EXCERPT TO READ:

┌────────

Duchies in Sweden have been allotted since the 13th century to powerful Swedes, almost always to princes of Sweden (only in some of the dynasties) and wives of the latter. From the beginning these duchies were often centers of regional power, where their dukes and duchesses had considerable executive authority of their own, under the central power of their kings or queens regnant. Since the reign of King Gustav III the titles have practically been nominal, with which their bearers only rarely have enjoyed any ducal authority, though often maintaining specially selected leisure residences in their provinces and some limited measure of cultural attachment to them.

Today

In Sweden today, Duke (hertig) is considered a dynastical title, and is only given to members of the Royal House (currently Bernadotte). Unlike British dukedoms, for example, these Swedish titles are not hereditary. Modern Swedish duchies have always been named for the historical provinces of Sweden, which are no longer governmental entities. Currently, there are eleven such duchies one of which includes two of the provinces:

 The Duchess and Duke of Västergötland (Crown Princess Victoria and Prince Daniel)
 The Duchess of Östergötland (Princess Estelle)
 The Duke of Skåne (Prince Oscar)
 The Duke and Duchess of Värmland (Prince Carl Philip and Princess Sofia)
 The Duke of Södermanland (Prince Alexander)
 The Duke of Dalarna (Prince Gabriel)
 The Duke of Halland (Prince Julian)
 The Duchess of Hälsingland and Gästrikland (Princess Madeleine)
 The Duchess of Gotland (Princess Leonore)
 The Duke of Ångermanland (Prince Nicolas)
 The Duchess of Blekinge (Princess Adrienne)

The titles today are given to, and kept by, legitimate members of the Swedish royal family for life, except for Swedish monarchs, who do not continue to hold ducal titles after ascending the throne. Only in connection with his ascension in 1973 has the current king occasionally been referred to as King of Sweden and  Duke of Jämtland. He became the Duke of Jämtland after his christening, and held that title until his ascension to the Swedish throne in 1973. However, his wife, current Queen Silvia, whom he married in 1976, is not a duchess, and no other queen consorts have ever continued to have any such title either, after their husbands became King. Otherwise, royal spouses of ducal title holders are also created dukes and duchesses upon marriage (this would not include spouses who do not become Swedish royalty, such as those who married former dukes who had given up their titles for unapproved marriages). The first example of a man acquiring the Swedish ducal title of a woman was at the 2010 marriage of Crown Princess Victoria to Prince Daniel. Currently the prerequisite for a ducal title has been assumed by the public to be the position of Prince or Princess of Sweden, and for that being a Swedish citizen, however no definite policy has been published.

History

The first use in Swedish of the title of hertig was in 1266 by Prince Magnus, son of Princess Ingeborg and Birger Jarl. That title (derived from German "herzog") then replaced the older Nordic "jarl", both translated into the Latin title dux, However, professor of art history Jan Svanberg is of the opinion that since Birger Jarl (died 1266) was depicted with a ducal coronet of English and continental European design, he actually was a duke, and that his Latin title of Dux Sueorum should be given as Duke and Regent of Sweden in English. Svanberg's opinion would then make duchesses of both of Birger's wives Ingeborg (died 1254) and Matilda (died 1288), in English usage.

└────────

STATED PROBLEM 1: According to the text on Swedish duchies, who first used the title hertig in Swedish, and in what year?
STATED PROBLEM 2: Pick up the text on Swedish duchies after its final sentence and carry it forward.

COLLECTED MATERIAL:

┌────────

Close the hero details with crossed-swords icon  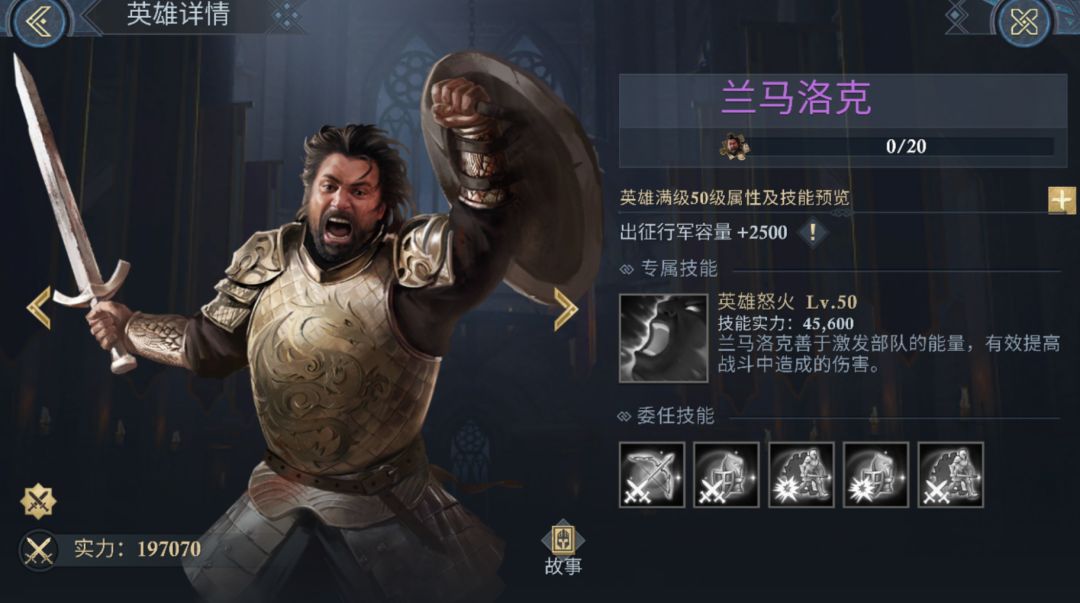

└────────

EXPECTED ANSWER 1: Prince Magnus, son of Princess Ingeborg and Birger Jarl, in 1266.

EXPECTED ANSWER 2:
From the 13th century and until 1618, in some Swedish royal houses, when a king had more than one son, he gave each or some of them duchies to rule as fiefs. The geography of these duchies could be unclear, as they were not always within the boundaries of one province and could also be reallotted with territorial changes. Feuds between a king and ducal brothers were common, and ended at times in assassination and fratricide. There was only one non-royal Swedish duke, Benedict, Duke of Halland and Finland.

After the Kalmar Union period, just before his death in 1560, King Gustav I continued the tradition by making his sons John, Magnus and Carl powerful dukes, together ruling much more of the kingdom than their older half-brother Eric, who had held a duchy in the southeast. When Eric became King Eric XIV, the imbalance of power his father had created became destructive. John, with the aid of Carl, eventually revolted, dethroned Eric and became king; Magnus proved unimportant due to mental health issues, but Carl's duchy of Södermanland prospered as a separate territory for several decades and also made his eventual rise to the throne possible. His duchy was inherited by his younger son, Carl Philip, who died in 1622 having been the last holder of one of the semi-autonomous Swedish duchies, which his brother, King Gustav II Adolph, officially abolished in 1618.

During the subsequent rule of Queen Christina of Sweden, however, her cousin and heir Carl Gustav of the Palatinate-Zweibrücken was titled Duke of Öland by the Swedish sovereign herself, but her government refused to acknowledge that title officially. His father was created Duke of Stegeborg in 1651, a title that a younger brother of Carl Gustav's eventually inherited.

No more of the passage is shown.